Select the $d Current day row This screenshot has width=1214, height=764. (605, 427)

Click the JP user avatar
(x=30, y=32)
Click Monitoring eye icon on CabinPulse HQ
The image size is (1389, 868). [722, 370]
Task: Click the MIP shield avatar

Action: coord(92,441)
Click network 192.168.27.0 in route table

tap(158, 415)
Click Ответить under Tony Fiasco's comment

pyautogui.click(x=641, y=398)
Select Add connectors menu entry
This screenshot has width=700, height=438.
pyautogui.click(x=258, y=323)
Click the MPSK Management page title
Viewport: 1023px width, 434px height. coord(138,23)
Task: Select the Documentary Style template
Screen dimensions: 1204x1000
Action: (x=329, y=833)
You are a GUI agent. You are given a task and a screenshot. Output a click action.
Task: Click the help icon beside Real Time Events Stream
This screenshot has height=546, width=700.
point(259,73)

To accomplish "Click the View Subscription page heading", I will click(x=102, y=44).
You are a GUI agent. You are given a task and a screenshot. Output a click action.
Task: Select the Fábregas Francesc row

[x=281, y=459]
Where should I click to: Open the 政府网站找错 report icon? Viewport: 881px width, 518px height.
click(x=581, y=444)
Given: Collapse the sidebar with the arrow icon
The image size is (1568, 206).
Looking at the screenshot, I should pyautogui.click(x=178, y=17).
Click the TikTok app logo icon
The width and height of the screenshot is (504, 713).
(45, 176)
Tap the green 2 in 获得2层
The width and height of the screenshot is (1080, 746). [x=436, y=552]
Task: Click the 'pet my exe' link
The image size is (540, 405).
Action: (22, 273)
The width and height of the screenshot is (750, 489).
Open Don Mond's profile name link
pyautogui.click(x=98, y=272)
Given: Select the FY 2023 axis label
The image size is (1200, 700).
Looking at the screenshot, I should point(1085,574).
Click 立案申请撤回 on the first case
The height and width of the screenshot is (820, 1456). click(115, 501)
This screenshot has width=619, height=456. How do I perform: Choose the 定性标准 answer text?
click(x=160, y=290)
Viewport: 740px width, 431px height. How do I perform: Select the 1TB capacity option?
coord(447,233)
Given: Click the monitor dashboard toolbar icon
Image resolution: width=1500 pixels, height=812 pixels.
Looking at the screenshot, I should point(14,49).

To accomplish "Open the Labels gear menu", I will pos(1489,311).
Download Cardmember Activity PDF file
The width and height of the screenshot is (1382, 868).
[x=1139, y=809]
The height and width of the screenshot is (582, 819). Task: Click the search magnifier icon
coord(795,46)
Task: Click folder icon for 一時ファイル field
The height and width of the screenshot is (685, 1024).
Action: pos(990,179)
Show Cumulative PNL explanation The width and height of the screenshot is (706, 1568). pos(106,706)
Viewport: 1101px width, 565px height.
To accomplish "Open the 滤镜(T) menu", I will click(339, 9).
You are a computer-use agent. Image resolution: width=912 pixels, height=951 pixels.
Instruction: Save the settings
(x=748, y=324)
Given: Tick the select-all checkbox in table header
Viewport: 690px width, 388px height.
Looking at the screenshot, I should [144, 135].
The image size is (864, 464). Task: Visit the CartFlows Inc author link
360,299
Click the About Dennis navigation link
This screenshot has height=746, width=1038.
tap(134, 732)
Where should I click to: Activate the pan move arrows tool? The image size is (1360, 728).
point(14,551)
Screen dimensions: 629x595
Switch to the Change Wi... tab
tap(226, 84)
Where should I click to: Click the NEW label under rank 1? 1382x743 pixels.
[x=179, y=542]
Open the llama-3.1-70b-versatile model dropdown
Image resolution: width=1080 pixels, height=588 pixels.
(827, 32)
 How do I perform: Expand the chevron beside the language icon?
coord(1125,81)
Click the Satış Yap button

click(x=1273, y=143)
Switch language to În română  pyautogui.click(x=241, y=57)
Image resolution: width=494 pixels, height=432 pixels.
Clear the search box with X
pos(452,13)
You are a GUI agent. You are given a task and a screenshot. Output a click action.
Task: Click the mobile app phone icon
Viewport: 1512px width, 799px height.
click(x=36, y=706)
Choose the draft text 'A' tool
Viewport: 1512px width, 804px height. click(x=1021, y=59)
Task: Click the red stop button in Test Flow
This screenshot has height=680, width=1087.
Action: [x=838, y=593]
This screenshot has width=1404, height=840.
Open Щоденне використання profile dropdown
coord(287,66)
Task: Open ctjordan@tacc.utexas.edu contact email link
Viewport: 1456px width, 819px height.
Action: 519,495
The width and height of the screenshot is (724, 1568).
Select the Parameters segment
--
■ EXERCISE DETAILS:
Reproduce the part of the items above that opens with the line containing "Task: Click the red stop button in Test Flow" and closes with the line containing "Action: 519,495", both lines included, keeping every line, requests too. Rescale each coordinate in the answers by multiplying it by 2.45 and rounding to a whole number, with halves rounded up.

■ EXPECTED ANSWER:
Task: Click the red stop button in Test Flow
This screenshot has height=680, width=1087.
Action: [x=2053, y=1453]
This screenshot has width=1404, height=840.
Open Щоденне використання profile dropdown
coord(703,162)
Task: Open ctjordan@tacc.utexas.edu contact email link
Viewport: 1456px width, 819px height.
Action: 1272,1213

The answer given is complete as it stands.